[Haskell-cafe] Re: what is inverse of mzero and return?

Keean Schupke k.schupke at imperial.ac.uk
Sun Jan 23 07:21:43 EST 2005


Ashley Yakeley wrote:

> I think it would be helpful if all these classes came with their laws
>
>prominently attached in their Haddock documentation or wherever. The 
>trouble with MonadPlus is that the precise set of associated laws is 
>either unspecified or not the most useful (I assume there's a paper on 
>the class somewhere).
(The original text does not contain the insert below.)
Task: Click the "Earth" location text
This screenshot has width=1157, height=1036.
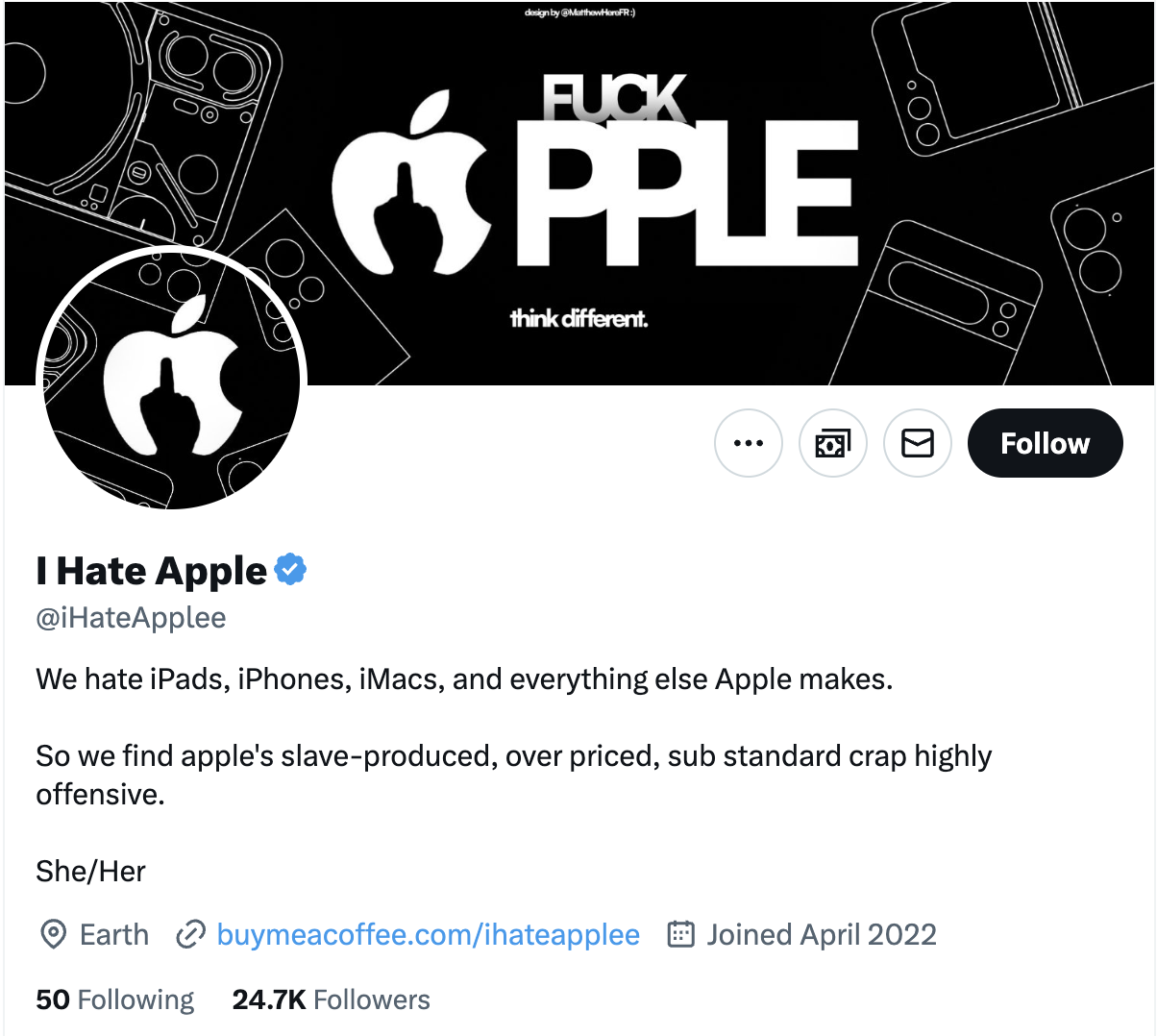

I think everyone can agree on  these:
>
>  mplus mzero a = a
>  mplus a mzero = a
>  mplus (mplus a b) c = mplus a (mplus b c)
>  
>
I think it would be even better if the classes came with assertions
that 'enforced the laws'... I think this requires dependant types
though.

>  mzero >>= a = mzero
>
>But what about this?
>
>  a >> mzero = mzero
>  
>
Well it was in the list I saw... I we consider the familar arithmetic 
product
a * b * 0 -- it is clear that an mzero anywhere in a sequence should result
in mzero:

a >> b >> mzero >> c >> d = mzero

But that says nothing about the co-product... where mzero should be the
identity IE:

a `mplus` mzero = a
mzero `mplus` a = a

But I am not sure there are any requirements on commutivity or associativity
on the co-product operation?

>It's satisfied by [] and Maybe, but not IO (for instance, when a is 
>'putStrLn "Hello"'), but IO has been declared an instance of MonadPlus. 
>And then there are the two I gave:
>  
>
>  (mplus a b) >>= c = mplus (a >>= c) (b >>= c)
>  
>
This was not on the list I saw - guess it could either be an omission,
or it has nothing to do with "MonadPlus" ... monads with identity and
co-product?

>...which is satisfied by [], but not Maybe or IO.
>
>  mplus (return a) b = return a
>
>...which is satisfied by Maybe and IO, but not [], although your 
>alternative declaration would make [] satisfy this and not the previous 
>one.
>  
>
But one could make up any arbitrary law that is satisfied by some
definition of a Monad and not others. Presumably there has to be
some sound category-theoretic reason for including the law?